The heterogeneity between the included studies in our meta-analysis is high. For the basal forebrain, this can partially be explained by differences in the duration of the sleep deprivation. The two studies implementing the longest sleep deprivation [17, 27] show the largest increases in adenosine. The sleep fragmentation studies all fall within the range of the gentle handling studies, indicating that the type of sleep deprivation may not be that relevant for the BF adenosine accumulation. The same can be stated for species, based on the study in cats. Differences in the experimental design, microdialysis methods and other experimental set-up probably explain the remaining heterogeneity. We did not analyse these experimental factors in detail. The BF is a constellation of subcortical structures stretching out in the rostrocaudal direction on the ventral side of the brain. It comprises the nucleus accumbens, nucleus basalis magnocellularis, diagonal band of Broca, substantia innominata, medial septal nuclei and ventral pallidum. Because its nuclei are chemically heterogeneous [8], small differences in probe location can have large effects.

For the cortex, the most sensible explanation of the heterogeneity between the two studies is a difference in probe location and/or species; one of the studies analysed extracellular adenosine in area 17 of the lateral gyrus in cats [26]; the other in the frontal associative cortex in Wistar rats [27].

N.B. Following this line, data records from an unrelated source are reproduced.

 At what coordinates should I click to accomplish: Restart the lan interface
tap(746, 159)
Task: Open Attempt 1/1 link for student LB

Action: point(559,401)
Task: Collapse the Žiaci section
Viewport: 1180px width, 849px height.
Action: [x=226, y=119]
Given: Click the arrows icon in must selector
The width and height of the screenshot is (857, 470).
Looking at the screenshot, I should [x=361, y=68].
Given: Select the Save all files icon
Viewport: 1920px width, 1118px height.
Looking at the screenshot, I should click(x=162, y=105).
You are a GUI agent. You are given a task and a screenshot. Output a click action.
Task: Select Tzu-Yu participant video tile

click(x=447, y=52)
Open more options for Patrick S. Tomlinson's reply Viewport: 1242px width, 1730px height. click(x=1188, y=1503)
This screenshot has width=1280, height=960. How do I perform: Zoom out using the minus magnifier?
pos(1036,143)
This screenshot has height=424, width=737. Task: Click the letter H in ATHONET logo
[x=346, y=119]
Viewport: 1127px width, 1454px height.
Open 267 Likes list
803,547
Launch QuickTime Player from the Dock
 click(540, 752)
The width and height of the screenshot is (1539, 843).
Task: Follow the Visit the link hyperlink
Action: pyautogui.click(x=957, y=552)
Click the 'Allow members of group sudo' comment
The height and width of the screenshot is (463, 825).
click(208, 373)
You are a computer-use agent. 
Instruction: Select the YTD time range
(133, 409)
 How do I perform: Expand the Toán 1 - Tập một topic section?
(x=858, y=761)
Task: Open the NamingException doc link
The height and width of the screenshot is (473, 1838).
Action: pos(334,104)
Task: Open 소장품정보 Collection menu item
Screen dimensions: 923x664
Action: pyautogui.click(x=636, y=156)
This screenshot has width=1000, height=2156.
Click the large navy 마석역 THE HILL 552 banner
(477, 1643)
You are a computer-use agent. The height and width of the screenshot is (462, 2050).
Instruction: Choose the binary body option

We did not analyse publication bias, as the number of included studies was considered too low for reliable results. It is likely that small explorative studies with limited power have not been published. Publication of all studies, including the underpowered ones, should be encouraged to make the data available for future meta-analyses.

Our small meta-analysis shows a convincing increase of extracellular adenosine concentrations in the basal forebrain during sleep deprivation. It is not conclusive on effects in the cortex. Further primary studies are still warranted. Future systematic reviews and meta-analyses of extracellular adenosine in different brain regions and species during natural sleep could provide additional information on the neuroanatomical organisation of the sleep-wake cycle.

Data Accessibility Statement

Data in this publication have not yet been made publicly available. Data included in the systematic review are already in the public domain. Provided data from the microdialysis experiment are sufficient for inclusion in future meta-analyses. Full data will be made available for reuse to individual scientists upon reasonable requests.